### TASK INSTRUCTIONS
Repeat the records in full and exactly, omitting pictures.

[SOURCE INFORMATION]

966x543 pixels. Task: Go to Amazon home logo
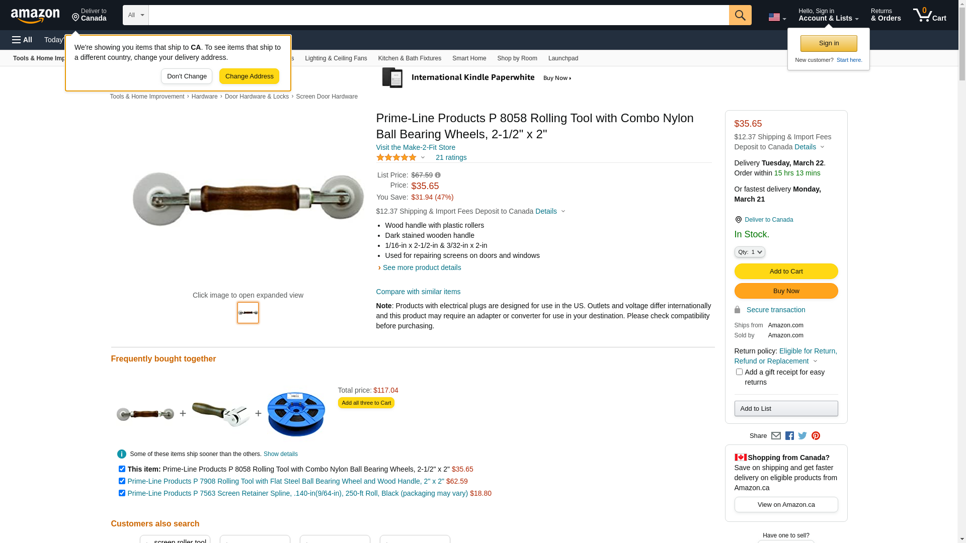pos(35,16)
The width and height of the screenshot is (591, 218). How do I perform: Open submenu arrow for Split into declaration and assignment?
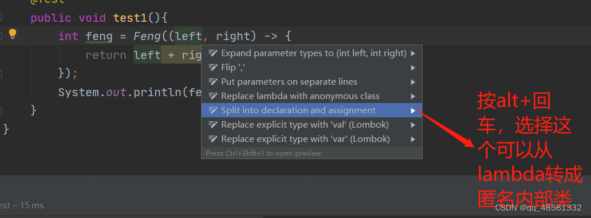(x=413, y=110)
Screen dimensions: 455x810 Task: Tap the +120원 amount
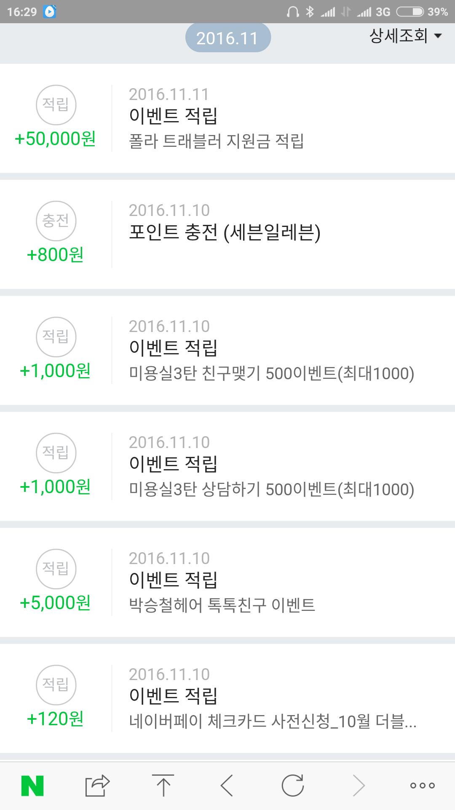[55, 719]
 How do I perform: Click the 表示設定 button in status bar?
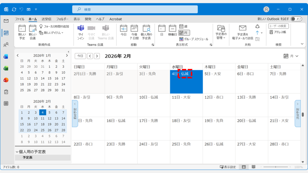click(228, 167)
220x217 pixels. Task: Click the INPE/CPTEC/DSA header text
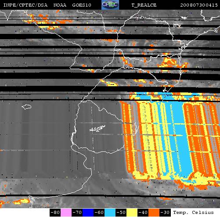25,5
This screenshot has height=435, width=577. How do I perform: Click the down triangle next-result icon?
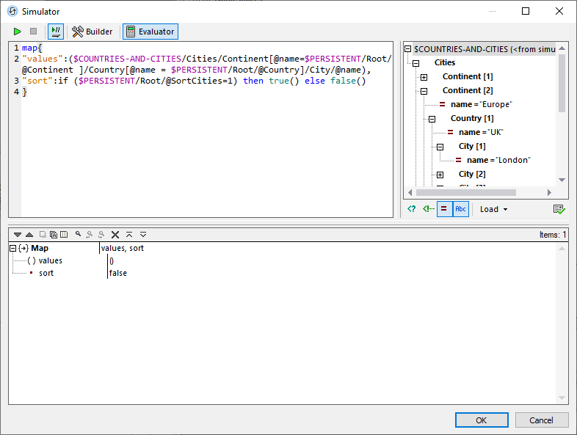tap(18, 235)
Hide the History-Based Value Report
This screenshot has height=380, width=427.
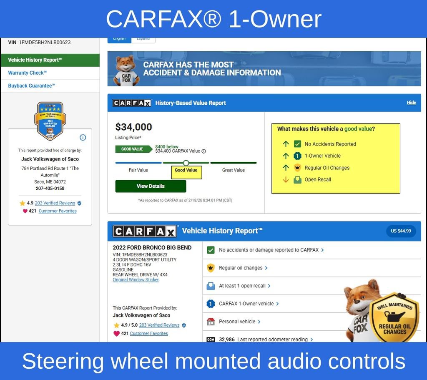411,103
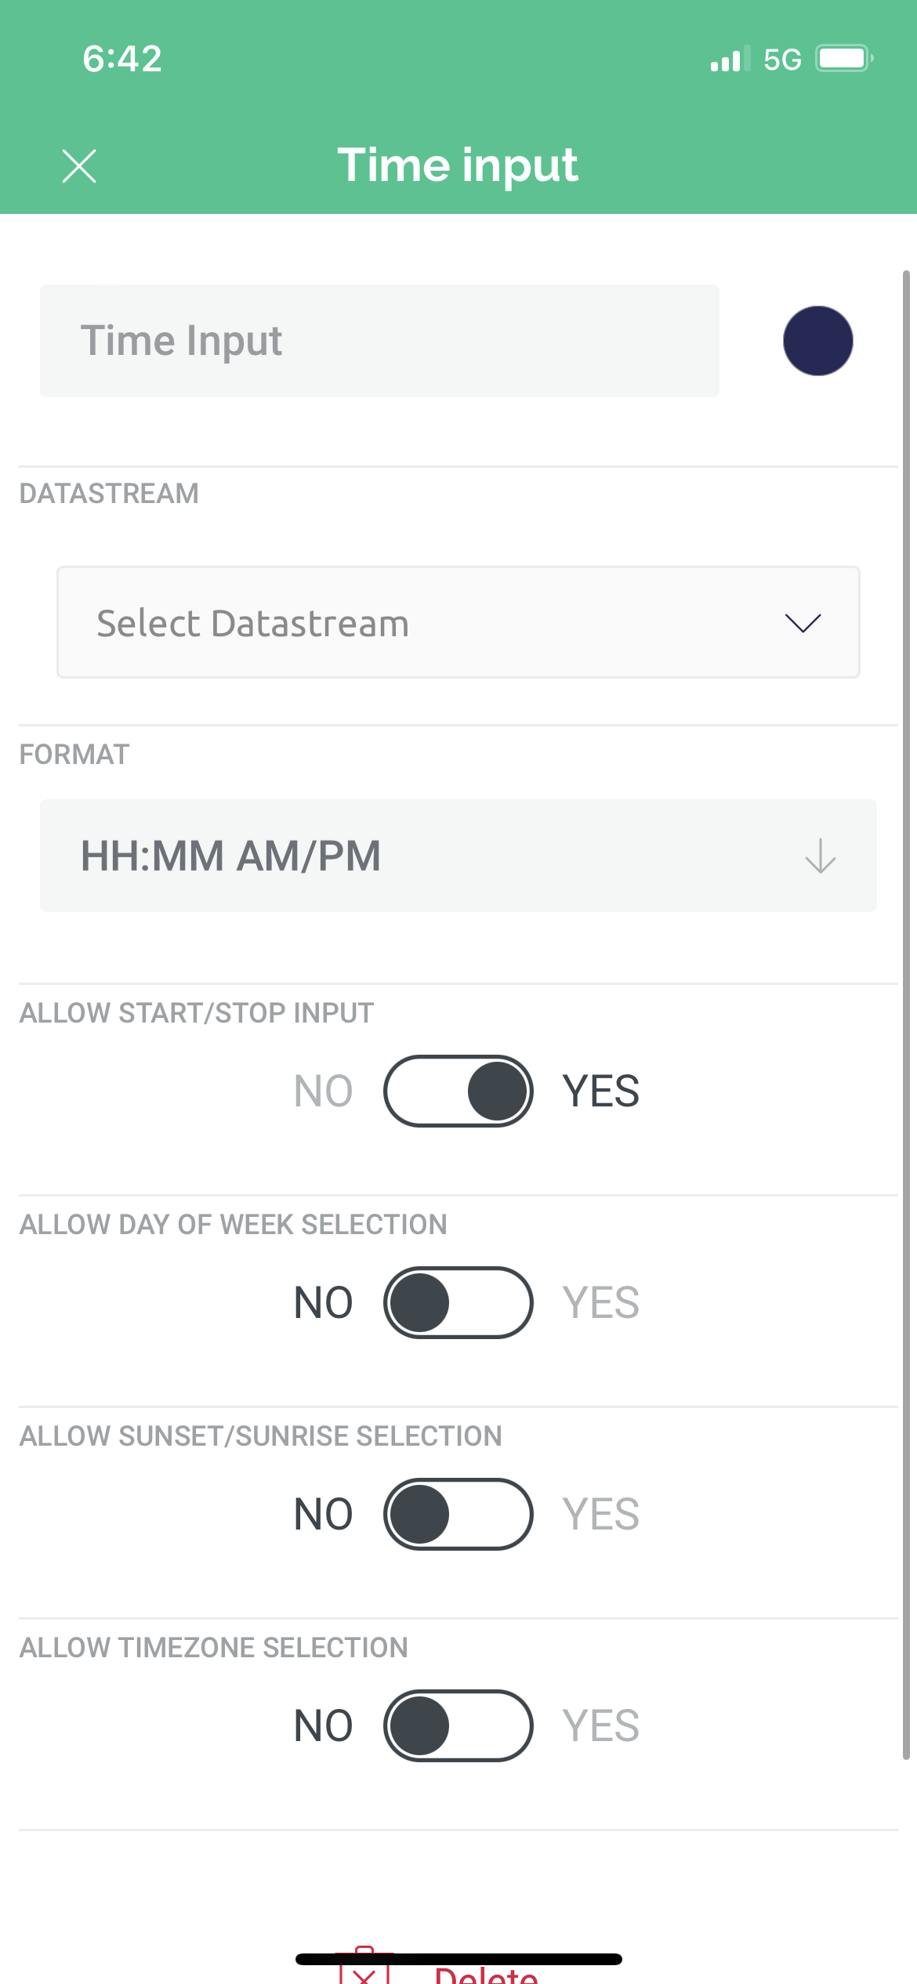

[/SOURCE INFORMATION]

### ANSWER BOX
966x543 pixels. Task: Go to Amazon home logo
pos(35,16)
The width and height of the screenshot is (591, 218). How do I perform: Open submenu arrow for Split into declaration and assignment?
(x=413, y=110)
Screen dimensions: 455x810 Task: Tap the +120원 amount
[55, 719]
 How do I perform: Click the 表示設定 button in status bar?
click(228, 167)
220x217 pixels. Task: Click the INPE/CPTEC/DSA header text
25,5
This screenshot has height=435, width=577. How do I perform: Click the down triangle next-result icon?
tap(18, 235)
Hide the History-Based Value Report
This screenshot has height=380, width=427.
411,103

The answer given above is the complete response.